| TEXT BLOCK |
◇ ◇ ◇ ◇ ◇ ◇ ◇

- Del Meyer, MD - http://delmeyer.net -

Research Triangle

Having recently been selected to introduce a new emphysema drug into Northern California (the other practice centers are in the Bay Area, Los Angeles, and San Diego), I attended an investigator’s meeting as well as a practice meeting in the Research Triangle area in North Carolina. Although I have communicated with several firms from Research Triangle Park, I never knew why they had chosen that name.

The Research Triangle has three universities at its apices: Duke University in Durham, North Carolina University in Chapel Hill, and North Carolina State University in Raleigh. Eight other colleges are scattered throughout the Triangle. The Triangle was established in 1959 on 6,900 acres of North Carolina pinelands to create an economic focus and provide jobs for university graduates who had been leaving the state for jobs elsewhere. Today, more than a hundred research organizations employ nearly 40,000 people in various pharmaceutical, biotechnology, telecom, and healthcare firms.

In 1924, James Buchanan Duke created Duke University when he donated a large share of his father’s tobacco fortune to a small Methodist college founded in 1859. This institution was renamed for the family, and although built by tobacco, it is tobacco free. Tobacco money, ironically, allows Duke to research into how cigarette chemicals insidiously damage developing brains. Duke’s Primate Center has the largest colony of endangered primates and Duke boasts 30,000 mice in its Transgenic Mouse Facility. The cost of regulations was epitomized when one professor imported 38 frogs for research which turned out to be on the Endangered Species List. This unwitting violation cost the school $50,000 per frog. These costs eventually were passed on to the students in the form of increases in tuition.

I looked for the cemetery Zig Ziglar described as being on a rolling hill near a freeway over which a huge billboard announces: “Marlboro Country.” I now understand the tobacco attorneys had the promotional ad moved to another site.

◇ ◇ ◇ ◇ ◇ ◇ ◇

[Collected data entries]
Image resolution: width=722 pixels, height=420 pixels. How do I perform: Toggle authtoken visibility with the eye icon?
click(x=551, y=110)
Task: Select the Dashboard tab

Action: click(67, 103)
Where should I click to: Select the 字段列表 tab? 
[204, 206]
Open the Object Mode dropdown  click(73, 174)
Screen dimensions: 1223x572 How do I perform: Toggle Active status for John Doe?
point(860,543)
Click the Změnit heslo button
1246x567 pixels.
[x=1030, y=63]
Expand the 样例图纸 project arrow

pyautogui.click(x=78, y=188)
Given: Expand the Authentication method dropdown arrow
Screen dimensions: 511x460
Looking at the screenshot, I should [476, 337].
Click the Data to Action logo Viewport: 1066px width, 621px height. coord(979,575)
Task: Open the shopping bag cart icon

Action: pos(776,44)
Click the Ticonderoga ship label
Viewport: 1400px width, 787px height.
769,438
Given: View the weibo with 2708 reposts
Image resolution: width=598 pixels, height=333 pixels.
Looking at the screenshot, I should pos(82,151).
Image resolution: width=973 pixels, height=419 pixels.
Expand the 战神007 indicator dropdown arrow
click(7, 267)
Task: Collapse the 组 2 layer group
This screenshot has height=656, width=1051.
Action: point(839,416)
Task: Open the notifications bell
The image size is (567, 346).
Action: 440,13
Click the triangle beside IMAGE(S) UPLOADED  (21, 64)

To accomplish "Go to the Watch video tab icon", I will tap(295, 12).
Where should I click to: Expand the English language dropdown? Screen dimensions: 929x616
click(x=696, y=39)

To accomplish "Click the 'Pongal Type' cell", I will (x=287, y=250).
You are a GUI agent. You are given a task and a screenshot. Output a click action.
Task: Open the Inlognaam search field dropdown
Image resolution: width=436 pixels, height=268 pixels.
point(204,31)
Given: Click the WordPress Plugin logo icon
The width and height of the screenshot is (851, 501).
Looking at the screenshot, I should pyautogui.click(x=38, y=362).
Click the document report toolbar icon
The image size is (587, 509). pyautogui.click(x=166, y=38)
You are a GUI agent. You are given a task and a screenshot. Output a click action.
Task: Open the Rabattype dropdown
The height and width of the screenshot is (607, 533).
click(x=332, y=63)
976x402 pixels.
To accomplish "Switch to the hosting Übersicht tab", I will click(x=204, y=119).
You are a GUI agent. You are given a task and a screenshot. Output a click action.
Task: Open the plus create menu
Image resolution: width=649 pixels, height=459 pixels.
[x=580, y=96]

◇ ◇ ◇ ◇ ◇ ◇ ◇

| WORK TO BE COMPLETED |
Please continue the piece about the Research Triangle, starting right after its final sentence about the billboard.

| RESPONSE BELOW |
The practice seminar (“When Bad Things Happen to Good Doctors”) was depressing as we heard doctor after doctor describe the atrocities they had experienced. One allergist was prosecuted for overcharging $1.00 on his allergy shots. He asked HCFA how he was to know that the medicare intermediary was paying him a dollar too much on that particular RBRVS when Medicare paid him the allowable charge irrespective of the billing charge on all the other items? He was told that it was ultimately his responsibility and therefore, he was guilty of Medicare Fraud. Fighting this charge–unsuccessfully–cost him more than $50,000. Another doctor lost his license without a hearing or notification as to why. A sting operation was set up where a long-time patient called the doctor and asked for help. The doctor went to the patient, and while he was giving emergency care, police officers sprung from a closet and arrested and jailed him. A judge gave the doctor a 28-year prison term for practicing without a license. This, thankfully, was reversed on appeal. What one judge ruled was so egregious as to warrant 28 years in prison, another judge felt it was just an ambush without merit. Is it an accolade for an US Attorney to number the doctors he’s made into felons? One is batting a perfect record: 20 felons in twenty tries.

Two Washington, D.C. Bureaucrats who attended this meeting mentioned that the AMA was so far to the left of center that it was no longer representative of the practicing physician. “As far as we’re concerned,” one stated, “the AMA is just a trade organization, like the American Grapegrowers Association.” It was pointed out that when the AMA participated in developing the National Physician Data Bank, this was the second national data bank in the country–the first one was the FBI. It took another four years for the third national data bank to be developed. It was for sex offenders. How did doctors find a home in this illustrious company? Two members of the AMA House of Delegates were making a pitch for joining and remaining in the AMA. After two days of horror stories from doctors and attorneys, many stating that the AMA can no longer be reformed, one AMA delegate addressed the assembly and admitted sadly, “I have to agree.”

Well, it has been a rough season for Hippocrates’ modern Kin. For those of us on the inside of organized medicine, we have enormous challenges ahead. Thanks for your constant feedback and keeping me posted of medical practice in the trenches. Best wishes for a great year for medicine in 1999 with less government prosecution–and persecution–of doctors.